(EXERCISE MATERIALS begins)
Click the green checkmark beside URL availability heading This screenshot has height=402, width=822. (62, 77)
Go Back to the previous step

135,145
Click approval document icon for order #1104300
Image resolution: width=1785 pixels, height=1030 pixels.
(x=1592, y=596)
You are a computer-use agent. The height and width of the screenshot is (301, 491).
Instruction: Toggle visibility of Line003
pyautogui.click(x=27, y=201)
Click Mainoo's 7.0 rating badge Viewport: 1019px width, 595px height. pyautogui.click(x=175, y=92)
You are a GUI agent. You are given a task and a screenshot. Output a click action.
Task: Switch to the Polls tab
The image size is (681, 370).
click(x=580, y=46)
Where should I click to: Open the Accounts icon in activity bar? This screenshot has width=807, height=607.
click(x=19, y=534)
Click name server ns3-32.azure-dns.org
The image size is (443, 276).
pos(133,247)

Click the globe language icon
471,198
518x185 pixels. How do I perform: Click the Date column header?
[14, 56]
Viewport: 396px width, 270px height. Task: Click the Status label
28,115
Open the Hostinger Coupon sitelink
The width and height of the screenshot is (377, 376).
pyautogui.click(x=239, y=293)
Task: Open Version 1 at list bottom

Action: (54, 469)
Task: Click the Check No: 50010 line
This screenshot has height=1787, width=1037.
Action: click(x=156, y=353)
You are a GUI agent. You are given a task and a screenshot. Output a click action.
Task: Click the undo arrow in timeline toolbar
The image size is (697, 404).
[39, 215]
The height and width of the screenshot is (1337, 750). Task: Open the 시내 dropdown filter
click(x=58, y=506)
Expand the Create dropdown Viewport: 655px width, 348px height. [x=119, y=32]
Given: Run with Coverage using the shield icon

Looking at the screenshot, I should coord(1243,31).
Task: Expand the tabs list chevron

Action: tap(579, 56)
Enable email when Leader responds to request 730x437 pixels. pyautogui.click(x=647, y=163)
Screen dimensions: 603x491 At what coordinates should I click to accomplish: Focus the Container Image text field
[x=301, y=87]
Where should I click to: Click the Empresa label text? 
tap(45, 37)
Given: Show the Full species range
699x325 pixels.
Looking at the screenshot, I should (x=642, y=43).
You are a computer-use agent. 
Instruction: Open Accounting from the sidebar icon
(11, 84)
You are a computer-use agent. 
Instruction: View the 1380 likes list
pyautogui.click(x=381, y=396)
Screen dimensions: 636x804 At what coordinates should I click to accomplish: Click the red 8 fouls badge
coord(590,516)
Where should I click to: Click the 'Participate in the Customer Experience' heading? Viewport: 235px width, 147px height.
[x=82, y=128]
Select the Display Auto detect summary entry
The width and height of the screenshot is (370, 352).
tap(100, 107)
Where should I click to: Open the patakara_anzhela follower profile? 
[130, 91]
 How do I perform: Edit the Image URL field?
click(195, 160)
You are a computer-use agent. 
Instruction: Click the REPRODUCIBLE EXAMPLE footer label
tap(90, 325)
(EXERCISE MATERIALS ends)
WHAT YOU HAVE TO DO:
The records above should be restated word for word in their entirety.

RESULT OF THIS EXERCISE:
Click the green checkmark beside URL availability heading This screenshot has height=402, width=822. (62, 77)
Go Back to the previous step

135,145
Click approval document icon for order #1104300
Image resolution: width=1785 pixels, height=1030 pixels.
(x=1592, y=596)
You are a computer-use agent. The height and width of the screenshot is (301, 491).
Instruction: Toggle visibility of Line003
pyautogui.click(x=27, y=201)
Click Mainoo's 7.0 rating badge Viewport: 1019px width, 595px height. pyautogui.click(x=175, y=92)
You are a GUI agent. You are given a task and a screenshot. Output a click action.
Task: Switch to the Polls tab
The image size is (681, 370).
click(x=580, y=46)
Where should I click to: Open the Accounts icon in activity bar? This screenshot has width=807, height=607.
click(x=19, y=534)
Click name server ns3-32.azure-dns.org
The image size is (443, 276).
pos(133,247)

Click the globe language icon
471,198
518x185 pixels. How do I perform: Click the Date column header?
[14, 56]
Viewport: 396px width, 270px height. Task: Click the Status label
28,115
Open the Hostinger Coupon sitelink
The width and height of the screenshot is (377, 376).
pyautogui.click(x=239, y=293)
Task: Open Version 1 at list bottom

Action: (54, 469)
Task: Click the Check No: 50010 line
This screenshot has height=1787, width=1037.
Action: click(x=156, y=353)
You are a GUI agent. You are given a task and a screenshot. Output a click action.
Task: Click the undo arrow in timeline toolbar
The image size is (697, 404).
[39, 215]
The height and width of the screenshot is (1337, 750). Task: Open the 시내 dropdown filter
click(x=58, y=506)
Expand the Create dropdown Viewport: 655px width, 348px height. [x=119, y=32]
Given: Run with Coverage using the shield icon

Looking at the screenshot, I should coord(1243,31).
Task: Expand the tabs list chevron

Action: tap(579, 56)
Enable email when Leader responds to request 730x437 pixels. pyautogui.click(x=647, y=163)
Screen dimensions: 603x491 At what coordinates should I click to accomplish: Focus the Container Image text field
[x=301, y=87]
Where should I click to: Click the Empresa label text? 
tap(45, 37)
Given: Show the Full species range
699x325 pixels.
Looking at the screenshot, I should (x=642, y=43).
You are a computer-use agent. 
Instruction: Open Accounting from the sidebar icon
(11, 84)
You are a computer-use agent. 
Instruction: View the 1380 likes list
pyautogui.click(x=381, y=396)
Screen dimensions: 636x804 At what coordinates should I click to accomplish: Click the red 8 fouls badge
coord(590,516)
Where should I click to: Click the 'Participate in the Customer Experience' heading? Viewport: 235px width, 147px height.
[x=82, y=128]
Select the Display Auto detect summary entry
The width and height of the screenshot is (370, 352).
tap(100, 107)
Where should I click to: Open the patakara_anzhela follower profile? 
[130, 91]
 How do I perform: Edit the Image URL field?
click(195, 160)
You are a computer-use agent. 
Instruction: Click the REPRODUCIBLE EXAMPLE footer label
tap(90, 325)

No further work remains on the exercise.